Sastra pada hakikatnya merupakan “prasasti” kehidupan; tempat diproyeksikannya berbagai fenomena hidup dan kehidupan hingga ke ceruk-ceruk batin manusia. Sastra bisa menjadi bukti sejarah yang otentik tentang peradaban manusia dari zaman ke zaman. Hal ini bisa terjadi lantaran sastra tak pernah dikemas dalam situasi yang kosong. Artinya, teks sastra tak pernah diciptakan lepas konteks dari masyarakat, tempat sang pengarang hidup dan dibesarkan. Dengan kata lain, teks sastra akan mencerminkan situasi dan kondisi masyarakat pada kurun waktu tertentu. Sebagai sebuah produk budaya, dengan sendirinya teks sastra tak hanya merekam kejadian-kejadian faktual pada kurun waktu tertentu, tetapi juga menafsirkan dan mengolahnya hingga menjadi adonan teks yang indah, subtil, dan eksotis.
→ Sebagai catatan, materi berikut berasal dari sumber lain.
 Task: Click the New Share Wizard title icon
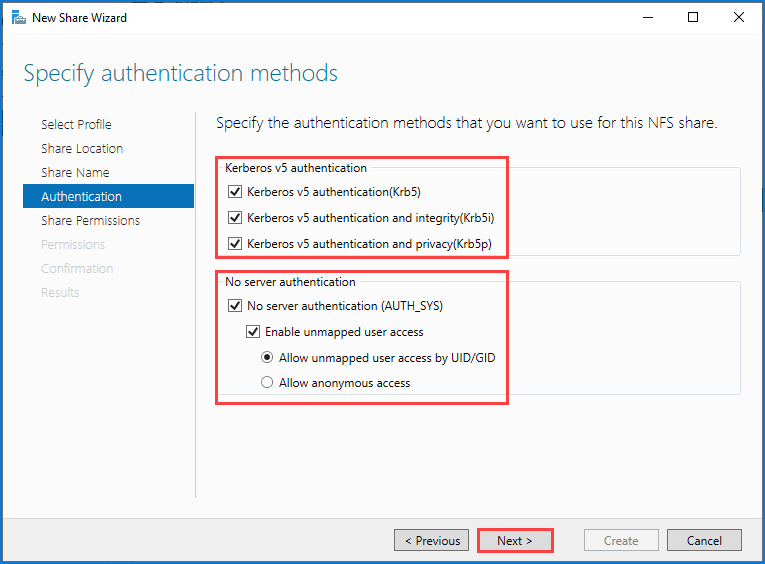pyautogui.click(x=19, y=18)
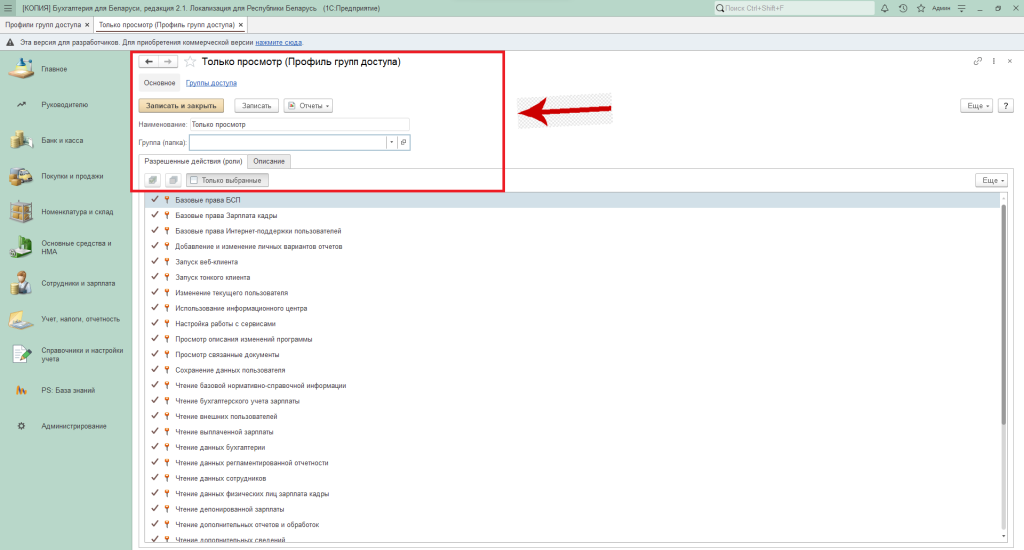Add this profile to favorites with star
The image size is (1024, 550).
coord(190,62)
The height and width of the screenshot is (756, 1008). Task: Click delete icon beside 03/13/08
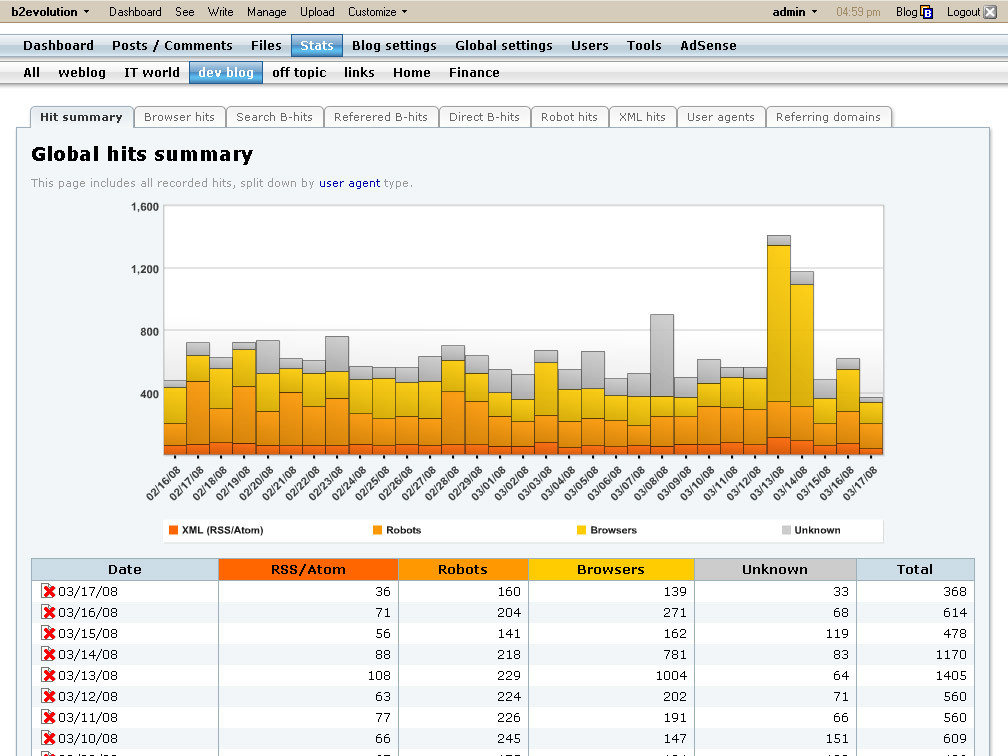coord(48,675)
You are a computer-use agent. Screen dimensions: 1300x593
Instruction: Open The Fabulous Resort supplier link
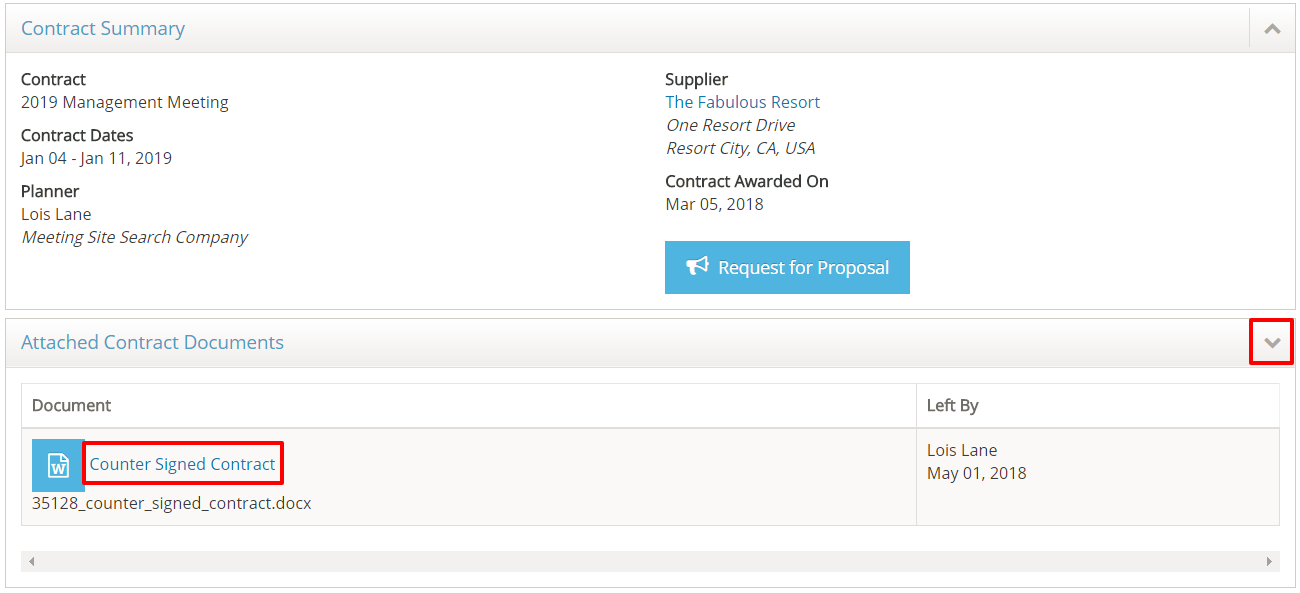tap(742, 102)
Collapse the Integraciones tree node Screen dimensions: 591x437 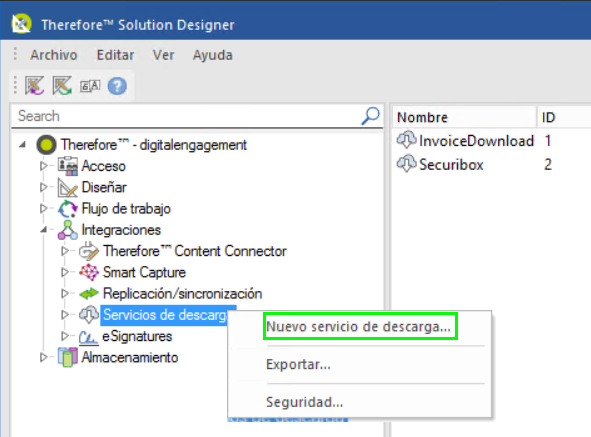44,229
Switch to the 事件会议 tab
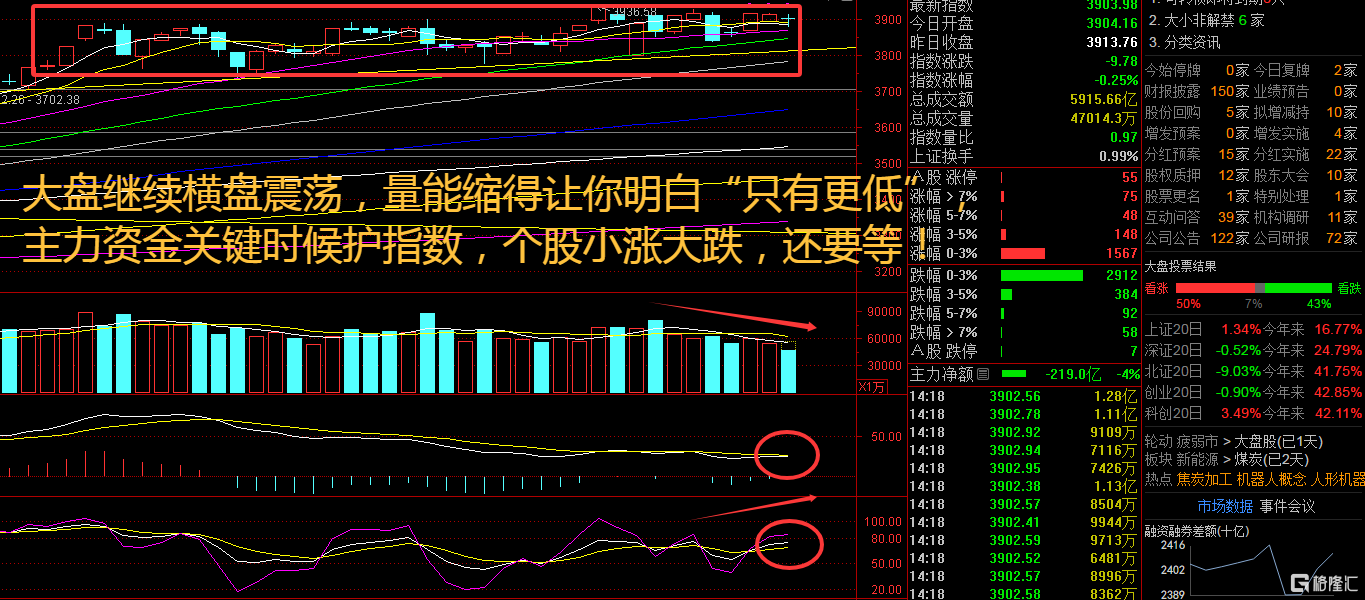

Kepekaan intuitif sang pengarang terhadap masalah hidup dan kehidupan menjadi modal yang cukup potensial untuk melahirkan teks-teks sastra yang mampu mengharubiru emosi pembaca.

Karena diciptakan dengan mempertimbangkan kode bahasa, kode budaya, dan kode sastra, sebuah teks sastra memiliki kandungan nilai yang sarat dengan sentuhan kemanusiawian. Dengan membaca teks sastra, nurani pembaca menjadi lebih peka terhadap persoalan hidup dan kehidupan. Teks sastra juga mampu memberikan “gizi batin” yang akan mempersubur khazanah rohani pembaca sehingga terhindar dari kekeringan dan “kemiskinan” nurani. Tek sastra juga mampu merangsang peminat dan pembacanya untuk menghindari perilaku-perilaku anomali yang secara sosial sangat tidak menguntungkan. Agaknya masuk akal kalau Danarto pernah bilang bahwa kaum remaja-pelajar yang suka tawuran dan selalu menggunakan bahasa kekerasan dalam menyelesaikan masalah merupakan potret kegagalan pengajaran sastra di sekolah. Mereka tak pernah membaca teks sastra sehingga tidak memiliki kepekaan dan kearifan dalam menghadapi masalah kehidupan yang mencuat ke permukaan.

Persoalannya sekarang, masihkah kita mencari-cari alasan untuk mengebiri sastra dalam dunia pendidikan ketika peradaban benar-benar sedang “sakit”? Masihkah kita berdalih untuk menyingkirkan sastra dari dunia pendidikan ketika nilai-nilai kesalehan hidup gagal merasuk ke dalam gendang nurani siswa lewat khotbah dan ajaran-ajaran moral? Masihkah kita mengambinghitamkan kurikulum pendidikan ketika apresiasi sastra di kalangan pelajar menjadi mandul, bahkan banyak pelajar kita yang mengidap “rabun sastra”?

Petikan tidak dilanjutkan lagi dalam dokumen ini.